Jornal Estado de Minas

Pesquisador fala dos desafios de fazer ciência na Amazônia com corte de recursos

Em 2004, o ecólogo carioca Emiliano Ramalho, de 40 anos, começou a trabalhar no Instituto Mamirauá de Desenvolvimento Sustentável, que administra a reserva de mesmo nome, a 500 km de Manaus, estudando a onça-pintada (Panthera onca).

Hoje, como diretor técnico-científico do instituto, uma unidade de pesquisa do Ministério da Ciência, Tecnologia, Inovações e Comunicações (MCTIC) que completou 20 anos em abril, ele falou à AFP sobre a importância da Amazônia, o modelo da reserva sustentável Mamirauá e a redução de investimentos federais em ciência e tecnologia.

Pergunta: Em abril, o governo federal anunciou um corte de mais de 42% nas despesas de investimento do MCTIC, principal financiador do instituto. Embora vocês tenham outros financiadores, como o Fundo Amazônia (BNDES), o governo do Amazonas e a Gordon and Betty Moore Foundation, (do cofundador da Intel, Gordon E. Moore, e da esposa, Betty), como o senhor vê essa redução de recursos na área?
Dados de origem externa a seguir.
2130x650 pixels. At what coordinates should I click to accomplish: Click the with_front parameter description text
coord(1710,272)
Resposta: Eu vejo como muito grave o desmerecimento de conquistas científicas. Essa negação de dados científicos, de um método que é consolidado no mundo todo, é grave porque a gente sabe que a metodologia científica é usada porque permite fazer inferências nos dados que você está levantando com a maior possibilidade de ter certeza. Você começa a criar uma cultura de descrédito na ciência, enquanto a gente sabe dos avanços que tivemos na sociedade baseados em conhecimento científico. Estamos vendo instituições parando suas atividades. Hoje, as pesquisas no Instituto Mamirauá, nossa atividade-fim, são realizadas à base de muito esforço de captação externa. Espero que isso seja revertido.

Pergunta: Quais os riscos da falta de investimento em ciência para o Brasil, o país com a maior biodiversidade do planeta?
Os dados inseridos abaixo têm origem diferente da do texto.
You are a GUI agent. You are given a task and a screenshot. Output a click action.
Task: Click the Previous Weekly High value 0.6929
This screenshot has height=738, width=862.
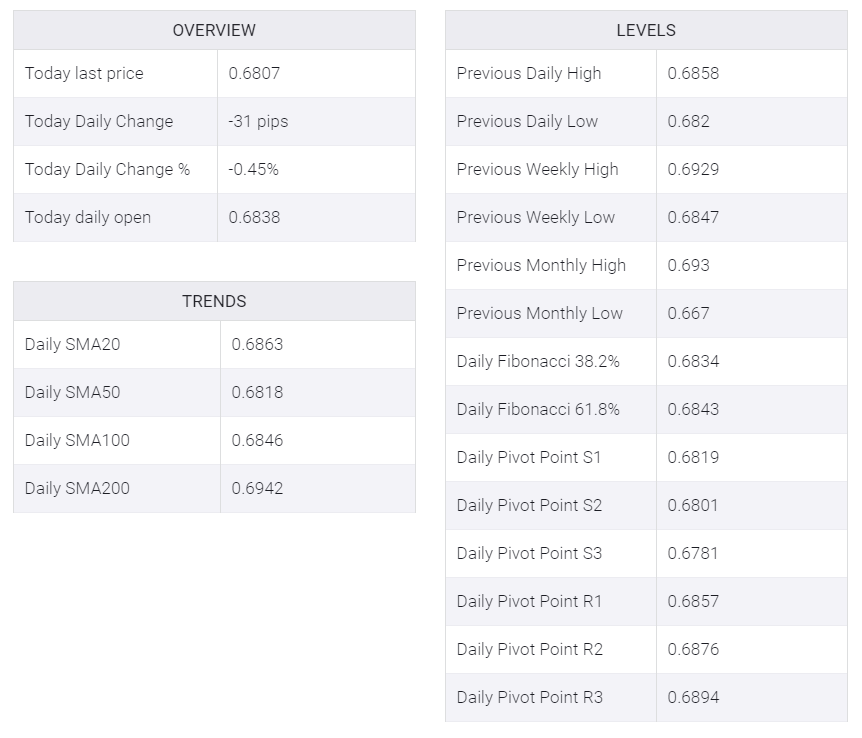(693, 169)
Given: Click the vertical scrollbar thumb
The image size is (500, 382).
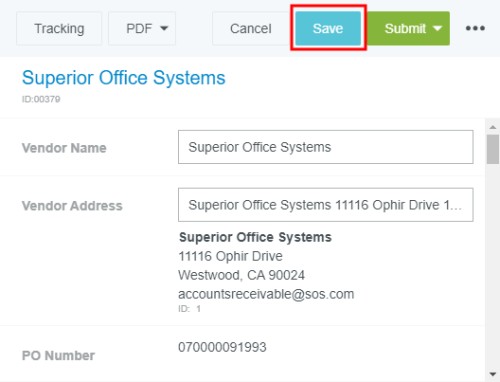Looking at the screenshot, I should click(x=493, y=149).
Resposta: Do ponto de vista de conservação, é muito grave.

A Amazônia tem uma importância fundamental no funcionamento do planeta como um todo. A chuva para molhar as plantações no sul do Brasil é possibilitada por uma cadeia de processos naturais proporcionada pela Amazônia. Como é uma coisa difícil de visualizar para a maioria das pessoas, o discurso contrário a isso, mais imediatista, é mais próximo. A gente compreende que isso aconteça. Fazer uma equiparação do que está acontecendo só com muita educação. Também temos um problema de falta de investimento em educação no país. Acho que a única coisa que vai salvar a gente, salvar a Amazônia, é o investimento em educação de base, forte e de qualidade.
Espero que dê tempo.

Pergunta: O senhor é otimista?

Resposta: Tento ser. Mesmo com todas as crises políticas, as mudanças de direção política no Brasil, conseguimos preservar 80% da Amazônia. Acho que ainda dá tempo. O problema mais grave é que destruir um lugar como a Amazônia a gente faz assim (em um estalar de dedos) e talvez não consiga reconstruir. Modelos como Mamirauá mostram que é possível usar a floresta para ela trazer benefícios, desenvolvimento econômico, educação, melhorar aspectos do país inteiro. É possível fazer. Só que a gente tem que mudar um pouco a concepção de como fazer. Não dá para a gente ficar enviando matéria-prima para outros lugares.

A gente tem que agregar valor ao que está tirando da floresta.

Pergunta: Como é a relação entre os pesquisadores do instituto e as comunidades?

Resposta: O processo é como se fosse um relacionamento. Tem altos e baixos. É algo que tem que ser construído. No caso de Mamirauá, o trabalho que foi feito desde o início de conscientização, de informação das pessoas, foi extremamente importante. Isso fez com que a relação do instituto com as comunidades hoje seja muito boa, de muito respeito. Mamirauá já nasceu com a consciência (da importância dos saberes tradicionais). Isso foi chave na criação da reserva e do instituto. Todo mundo que entra aqui já tem essa consciência do valor do conhecimento tradicional. Os pesquisadores chegam querendo compartilhar os saberes, querendo essa troca, e aprendendo cada vez mais com as comunidades. E eles aprendem com a gente.

O conhecimento que eles têm, tradicional, empírico, é riquíssimo. São séculos de conhecimento passados adiante pelos pais, avós.